4th Grade Developer Tasks

  • G4-01: Ability to use a Windows, Linux, or Apple OS X computer, including log in, run programs, use a command line, print documents, e-mail, instant message, and use a text editor.
  • G4-02:Ability to use the file system to locate, list, and manage files.
  • G4-03:Ability to write a Hello, World! program in at least one programming language without a book.

6th Grade Development Tasks

  • G6-01: Ability to use a platform specific Integrated Development Environment such as Visual Studio or Eclipse.
  • G6-02: Ability to create a basic web page with a form that posts data to a server.
  • G6-03: Ability to handle server side logic of a given web page in at least one programming langauge.
  • G6-04: Ability to handle querystrings and form variables.
  • G6-05: Ability to access a database using at least one programming language.
  • G6-06: Ability to use data from a database to output to a web page.
  • G6-07: Ability to write simple CRUD SQL statements.

8th Grade Development Tasks

  • G8-01: Ability to create a class with private and public members.
  • G8-02: Ability to create SQL Statements with one JOIN.
  • G8-03: Ability to create Stored Procedures and Views.
  • G8-04: Ability to write a Functional Requirements document.

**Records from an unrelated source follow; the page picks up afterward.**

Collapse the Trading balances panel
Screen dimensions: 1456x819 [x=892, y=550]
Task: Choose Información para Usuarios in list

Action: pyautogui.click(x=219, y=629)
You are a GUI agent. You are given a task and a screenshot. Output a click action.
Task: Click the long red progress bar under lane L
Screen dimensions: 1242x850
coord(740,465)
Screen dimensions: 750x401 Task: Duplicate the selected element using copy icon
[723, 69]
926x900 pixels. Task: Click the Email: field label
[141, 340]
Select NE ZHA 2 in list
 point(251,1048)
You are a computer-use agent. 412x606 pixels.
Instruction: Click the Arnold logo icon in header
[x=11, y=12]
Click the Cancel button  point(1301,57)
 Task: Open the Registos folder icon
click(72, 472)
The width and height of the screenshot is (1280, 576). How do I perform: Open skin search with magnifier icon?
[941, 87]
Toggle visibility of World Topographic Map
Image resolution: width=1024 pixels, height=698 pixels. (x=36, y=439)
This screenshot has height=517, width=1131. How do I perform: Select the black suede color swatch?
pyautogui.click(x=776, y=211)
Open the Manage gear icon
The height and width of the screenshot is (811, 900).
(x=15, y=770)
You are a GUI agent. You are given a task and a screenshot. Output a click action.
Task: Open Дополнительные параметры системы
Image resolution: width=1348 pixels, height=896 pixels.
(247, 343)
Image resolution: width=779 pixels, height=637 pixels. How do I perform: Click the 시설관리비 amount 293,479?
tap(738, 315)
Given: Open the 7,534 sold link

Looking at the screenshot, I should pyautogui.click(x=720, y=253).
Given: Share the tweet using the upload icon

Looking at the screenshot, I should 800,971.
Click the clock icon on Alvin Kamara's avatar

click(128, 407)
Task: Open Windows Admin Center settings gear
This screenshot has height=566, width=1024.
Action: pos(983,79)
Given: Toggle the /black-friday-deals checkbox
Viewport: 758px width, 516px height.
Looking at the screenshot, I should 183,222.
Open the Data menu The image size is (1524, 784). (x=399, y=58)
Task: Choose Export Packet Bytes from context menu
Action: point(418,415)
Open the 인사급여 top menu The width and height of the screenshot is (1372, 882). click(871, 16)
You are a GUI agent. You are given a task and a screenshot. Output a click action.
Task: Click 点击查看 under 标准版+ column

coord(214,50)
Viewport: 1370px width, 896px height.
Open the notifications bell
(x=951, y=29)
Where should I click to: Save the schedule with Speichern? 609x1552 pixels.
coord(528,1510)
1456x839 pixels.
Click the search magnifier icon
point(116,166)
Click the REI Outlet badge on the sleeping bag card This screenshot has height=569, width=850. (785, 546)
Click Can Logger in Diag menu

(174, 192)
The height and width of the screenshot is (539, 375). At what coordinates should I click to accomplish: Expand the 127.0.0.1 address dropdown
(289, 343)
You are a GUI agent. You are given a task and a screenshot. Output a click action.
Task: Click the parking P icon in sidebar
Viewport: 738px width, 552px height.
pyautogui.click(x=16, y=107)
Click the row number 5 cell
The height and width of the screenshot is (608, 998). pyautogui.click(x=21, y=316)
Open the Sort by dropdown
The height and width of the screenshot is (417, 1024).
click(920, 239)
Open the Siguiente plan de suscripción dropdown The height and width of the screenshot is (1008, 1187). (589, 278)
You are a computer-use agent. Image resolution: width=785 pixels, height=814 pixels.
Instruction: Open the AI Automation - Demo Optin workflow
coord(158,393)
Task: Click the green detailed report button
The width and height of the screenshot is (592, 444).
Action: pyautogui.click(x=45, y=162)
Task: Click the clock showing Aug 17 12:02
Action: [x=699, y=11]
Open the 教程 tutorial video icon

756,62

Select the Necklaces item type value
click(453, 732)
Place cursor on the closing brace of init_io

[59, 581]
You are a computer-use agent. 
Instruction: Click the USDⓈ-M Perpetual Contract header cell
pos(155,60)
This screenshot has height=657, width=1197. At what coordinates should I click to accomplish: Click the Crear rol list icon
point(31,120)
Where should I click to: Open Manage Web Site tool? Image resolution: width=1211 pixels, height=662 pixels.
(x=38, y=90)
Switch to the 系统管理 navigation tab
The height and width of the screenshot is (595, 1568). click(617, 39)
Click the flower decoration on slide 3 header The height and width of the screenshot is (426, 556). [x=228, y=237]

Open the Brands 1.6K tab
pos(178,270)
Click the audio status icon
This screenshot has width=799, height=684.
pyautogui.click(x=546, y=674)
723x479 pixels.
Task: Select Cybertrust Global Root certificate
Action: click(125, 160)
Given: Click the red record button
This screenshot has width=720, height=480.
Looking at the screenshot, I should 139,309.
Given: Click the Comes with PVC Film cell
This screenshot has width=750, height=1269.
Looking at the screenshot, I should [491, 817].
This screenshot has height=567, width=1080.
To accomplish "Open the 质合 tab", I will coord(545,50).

10th Grade Development Tasks

  • G10-01: Ability to create protected and static members on a class.
  • G10-02: Ability to create an abstract or base class with virtual members.
  • G10-03: Ability to create a sub class with overriding members.
  • G10-04: Ability to develop a complete CRUD application in at least one programming language, including the data model, the object model, a data access layer, screens, web pages, with validation, exception handling, logging,
  • G10-05: Ability to create SQL statements with multiple JOIN’s.
  • G10-06: Ability to create database Functions, Indexes, and constraints.
  • G10-07: Ability to develop a simple data access layer.
  • G10-08: Ability to designa a simple domain model.
  • G10-09: Ability to design a simple data model.
  • G10-10: Ability to write a Detail Design Document.
  • G10-11: Ability to write a unit test class.

12th Grade Development Tasks

  • G12-01: Ability to develop polymorphic class structures.
  • G12-02: Ability to develop custom generic types.
  • G12-03: Ability to diagnose database performance issues.
  • G12-04: Ability to design a complex domain model.
  • G12-05: Ability to design a complex data model.
  • G12-06: Ability to develop by writing unit tests first.

BS Level Development Tasks

  • GBS-01: Ability to create and use complex data structures.
  • GBS-02: Understand and use big O notation.

Masters Level Development Tasks

  • GM-01: Ability to develop a compiler for an existing programming language.
  • GM-02: Ability to develop a compiler for a new programming language.